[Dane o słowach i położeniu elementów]
* * *

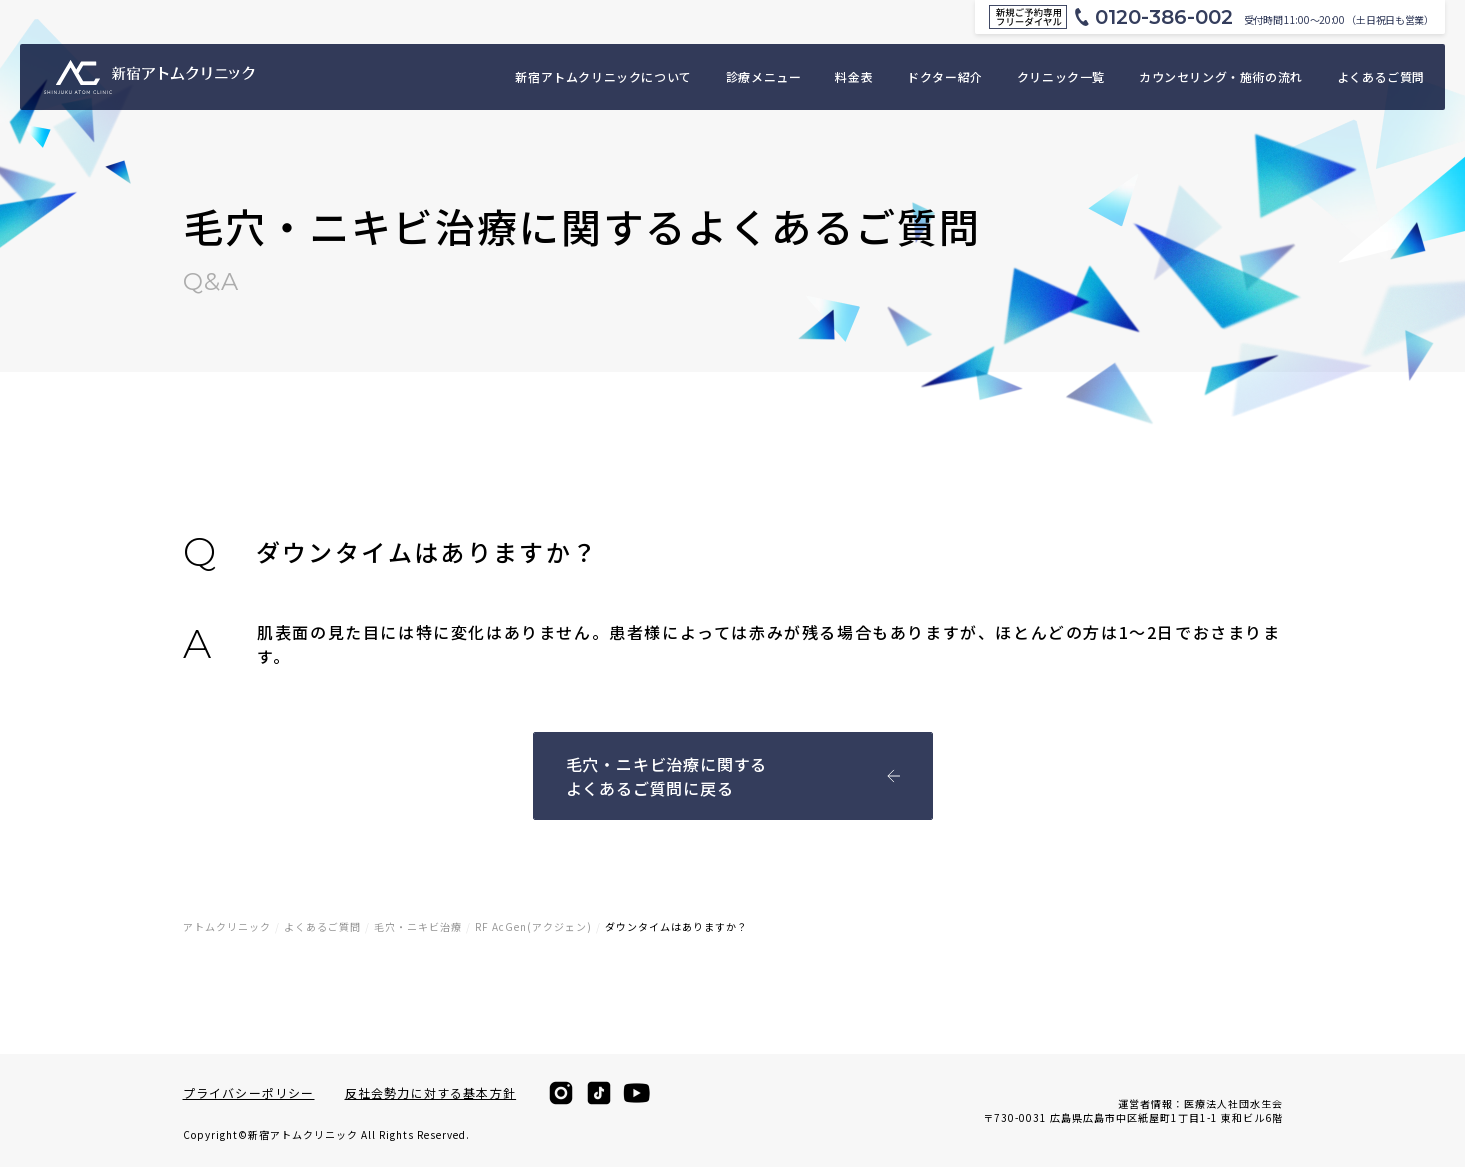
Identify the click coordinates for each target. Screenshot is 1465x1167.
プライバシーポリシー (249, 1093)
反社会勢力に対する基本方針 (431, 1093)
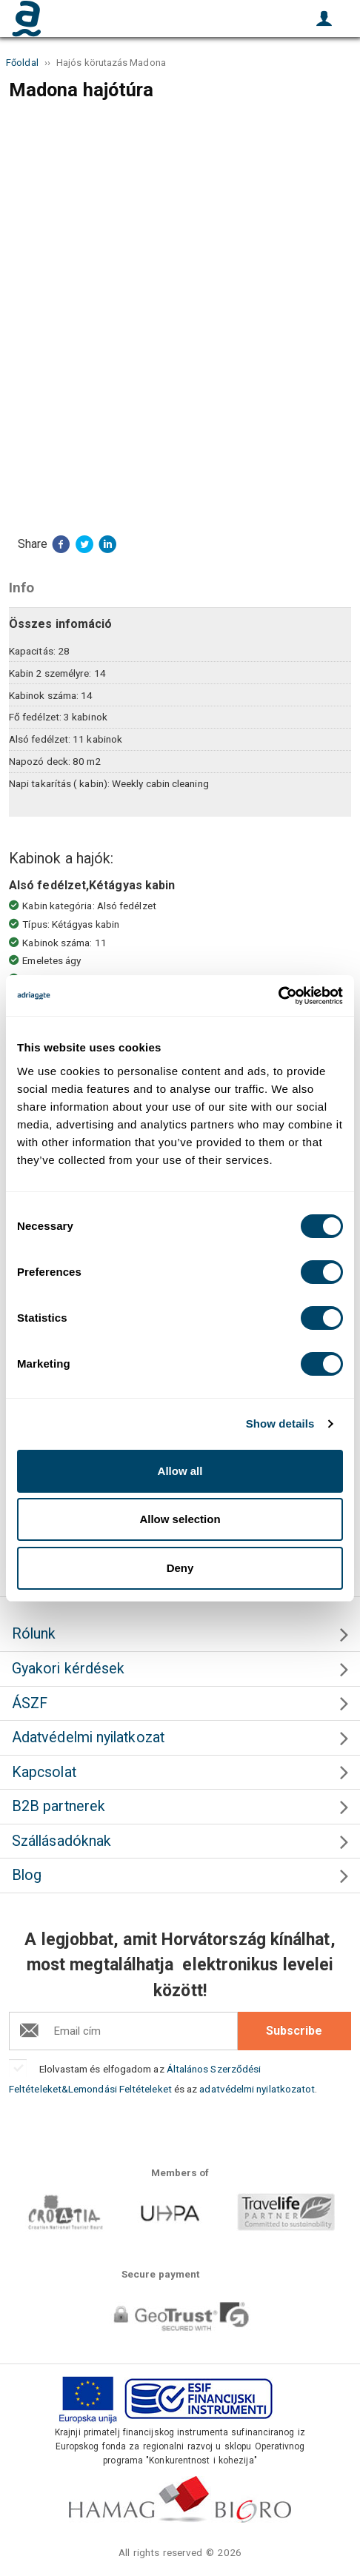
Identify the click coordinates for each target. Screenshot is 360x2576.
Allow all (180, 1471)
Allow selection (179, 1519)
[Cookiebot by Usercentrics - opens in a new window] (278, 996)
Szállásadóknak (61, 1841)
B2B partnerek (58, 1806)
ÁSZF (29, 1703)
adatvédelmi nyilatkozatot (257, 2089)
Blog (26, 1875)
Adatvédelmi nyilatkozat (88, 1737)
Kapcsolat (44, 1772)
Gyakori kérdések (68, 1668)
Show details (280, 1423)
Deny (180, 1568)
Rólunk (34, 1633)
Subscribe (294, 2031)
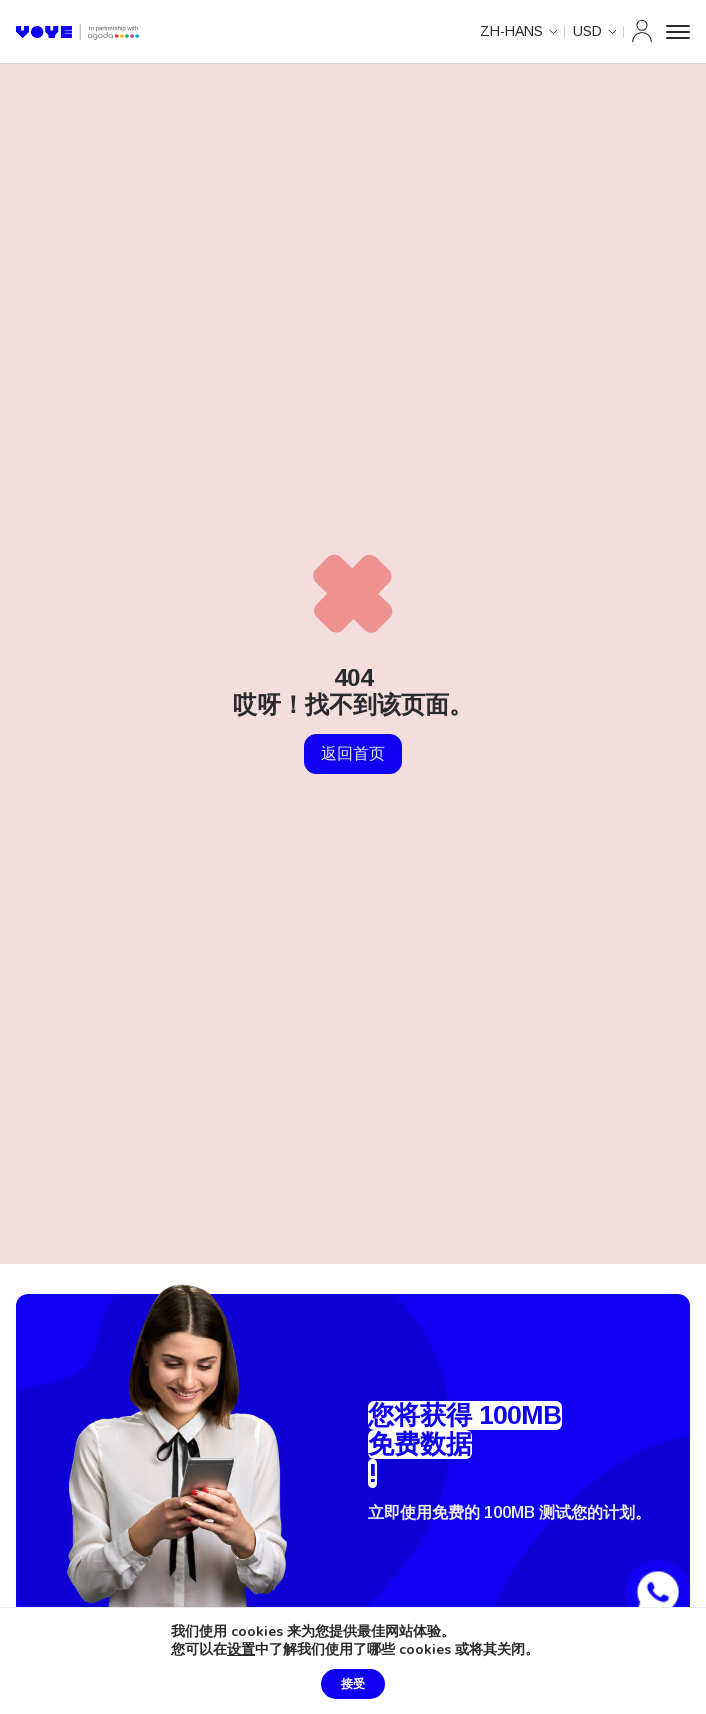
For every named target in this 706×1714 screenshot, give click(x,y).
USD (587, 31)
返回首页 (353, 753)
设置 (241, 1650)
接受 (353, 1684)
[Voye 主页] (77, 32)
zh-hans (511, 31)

* * *

▸ Zadanie:
Zaktualizuj wszystkie powyższe wpisy, zastępując „Allow all” wyrażeniem „Accept all” i nie zmieniając niczego więcej. Obrazy pomiń w odpowiedzi.

▸ Rozwiązanie:
Identify the click coordinates for each target. Screenshot is 1465x1167.
プライバシーポリシー (249, 1093)
反社会勢力に対する基本方針 (431, 1093)
Identify the click coordinates for each target. Screenshot is 360x2576.
Accept all (180, 1471)
Allow selection (179, 1519)
[Cookiebot by Usercentrics - opens in a new window] (278, 996)
Szállásadóknak (61, 1841)
B2B partnerek (58, 1806)
ÁSZF (29, 1703)
adatvédelmi nyilatkozatot (257, 2089)
Blog (26, 1875)
Adatvédelmi nyilatkozat (88, 1737)
Kapcsolat (44, 1772)
Gyakori kérdések (68, 1668)
Show details (280, 1423)
Deny (180, 1568)
Rólunk (34, 1633)
Subscribe (294, 2031)
For every named target in this 706×1714 screenshot, give click(x,y).
USD (587, 31)
返回首页 (353, 753)
设置 (241, 1650)
接受 (353, 1684)
[Voye 主页] (77, 32)
zh-hans (511, 31)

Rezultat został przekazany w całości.